Woe be unto us if we look away from the marvelous example of the Puritans and their determined battle to enjoy the fruits of God's sabbath rest in their day. Their principles and discipline are to be commended and imitated to some degree suitable to our own situation and where they match up to our own summary of Scripture found in our confessions, which they wrote.
And there's the rub. The ones that wrote what I swore to uphold and teach also applied it, and included in the text some applications that they deemed obvious and eternal, but I requested from my Presbytery to be granted an exception in some of their applications. And I'm sure some of them looked sideways at me for it.
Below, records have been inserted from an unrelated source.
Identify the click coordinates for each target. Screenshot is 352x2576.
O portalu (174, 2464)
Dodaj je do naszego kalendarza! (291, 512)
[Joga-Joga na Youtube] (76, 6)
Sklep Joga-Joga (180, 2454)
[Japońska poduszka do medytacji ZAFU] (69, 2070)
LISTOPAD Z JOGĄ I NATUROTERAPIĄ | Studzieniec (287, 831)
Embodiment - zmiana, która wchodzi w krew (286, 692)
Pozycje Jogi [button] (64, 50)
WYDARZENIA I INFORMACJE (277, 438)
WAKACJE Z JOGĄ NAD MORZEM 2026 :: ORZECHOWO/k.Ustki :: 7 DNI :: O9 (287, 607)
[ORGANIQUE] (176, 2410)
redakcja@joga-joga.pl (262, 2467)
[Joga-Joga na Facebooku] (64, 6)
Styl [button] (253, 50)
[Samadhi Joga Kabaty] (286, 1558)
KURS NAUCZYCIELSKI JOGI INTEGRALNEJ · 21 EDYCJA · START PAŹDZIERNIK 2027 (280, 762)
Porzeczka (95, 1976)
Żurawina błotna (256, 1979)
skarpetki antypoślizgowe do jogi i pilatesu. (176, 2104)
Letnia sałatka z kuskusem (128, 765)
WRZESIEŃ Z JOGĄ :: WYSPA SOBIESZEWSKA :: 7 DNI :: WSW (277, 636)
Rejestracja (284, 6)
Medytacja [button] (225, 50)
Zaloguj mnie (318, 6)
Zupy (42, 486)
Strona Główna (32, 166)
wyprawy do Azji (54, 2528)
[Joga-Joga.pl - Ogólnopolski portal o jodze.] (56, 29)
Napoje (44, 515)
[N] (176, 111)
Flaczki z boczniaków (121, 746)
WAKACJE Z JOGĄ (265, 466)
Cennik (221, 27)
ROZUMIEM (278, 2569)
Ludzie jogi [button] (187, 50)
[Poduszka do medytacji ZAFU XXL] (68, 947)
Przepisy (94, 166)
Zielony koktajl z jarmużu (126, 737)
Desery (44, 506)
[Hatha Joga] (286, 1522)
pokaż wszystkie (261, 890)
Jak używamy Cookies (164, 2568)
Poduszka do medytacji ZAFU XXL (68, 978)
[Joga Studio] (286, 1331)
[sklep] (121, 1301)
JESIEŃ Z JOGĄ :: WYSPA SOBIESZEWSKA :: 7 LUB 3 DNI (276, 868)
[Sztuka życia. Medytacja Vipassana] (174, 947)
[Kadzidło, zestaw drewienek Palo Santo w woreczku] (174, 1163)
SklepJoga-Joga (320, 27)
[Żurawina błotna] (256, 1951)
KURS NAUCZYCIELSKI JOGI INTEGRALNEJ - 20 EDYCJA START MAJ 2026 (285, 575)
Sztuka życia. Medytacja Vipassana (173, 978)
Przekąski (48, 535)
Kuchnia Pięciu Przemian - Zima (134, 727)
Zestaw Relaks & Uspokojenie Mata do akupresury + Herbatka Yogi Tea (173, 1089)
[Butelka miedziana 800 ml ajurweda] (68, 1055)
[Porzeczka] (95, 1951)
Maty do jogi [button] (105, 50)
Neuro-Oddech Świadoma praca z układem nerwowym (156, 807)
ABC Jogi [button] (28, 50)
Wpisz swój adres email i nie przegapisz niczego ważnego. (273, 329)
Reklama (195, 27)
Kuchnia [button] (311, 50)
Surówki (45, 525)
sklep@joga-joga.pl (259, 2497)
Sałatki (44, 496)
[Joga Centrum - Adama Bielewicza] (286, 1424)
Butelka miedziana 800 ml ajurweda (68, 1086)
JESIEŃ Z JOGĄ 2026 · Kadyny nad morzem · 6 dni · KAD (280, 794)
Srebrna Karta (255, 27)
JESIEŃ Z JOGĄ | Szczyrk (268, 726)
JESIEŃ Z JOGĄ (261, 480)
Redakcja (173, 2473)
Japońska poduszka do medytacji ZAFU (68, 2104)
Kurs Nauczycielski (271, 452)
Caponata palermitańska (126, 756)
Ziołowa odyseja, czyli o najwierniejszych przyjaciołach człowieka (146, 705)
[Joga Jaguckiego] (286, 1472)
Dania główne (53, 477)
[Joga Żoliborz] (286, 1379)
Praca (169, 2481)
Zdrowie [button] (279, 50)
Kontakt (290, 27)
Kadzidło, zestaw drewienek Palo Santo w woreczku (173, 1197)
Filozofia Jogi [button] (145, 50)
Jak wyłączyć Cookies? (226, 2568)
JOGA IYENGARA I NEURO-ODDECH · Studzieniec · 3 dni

That's not because I'm "Low Sabbath" or "No Sabbath." It's because I'm fighting different Chaos-Foes and making different monuments to God's Sabbath Mercies than they did because my people (congregation/family) aren't Puritans. They live in different circumstances and require me to set before them other Scriptural principles and promises in order to guard their hearts from the chaotic world that would steal their Sabbath joy and foretaste of heaven.
This video gives a great starting place for discussing Sabbath. But our historic theologians do us no help when they simply point to the Puritans and grunt and the frown when we don't apply it like they did.
Is there a wilhelm scream at 3:18?
Dope animations.
Last I checked, we still live in a fallen world, where work is hard and we still struggle with sin. So there yet remains a sabbath rest for us, while we wait for the "not yet" part of redemption. We attain some measure of spiritual rest, but even that is not yet complete in this life. I think if the video had concluded with a little bit more about Jesus' New Creation work being complete on the Lord's Day, and that we are given a wonderful opportunity to rest on that day in anticipation of his return then that would have been good.
Just watched, and loved but I'm marking this as depiction of Jesus. They always have such wonderful vague animations, I wish they would do a better job of not including any depiction of God so that everyone could watch it.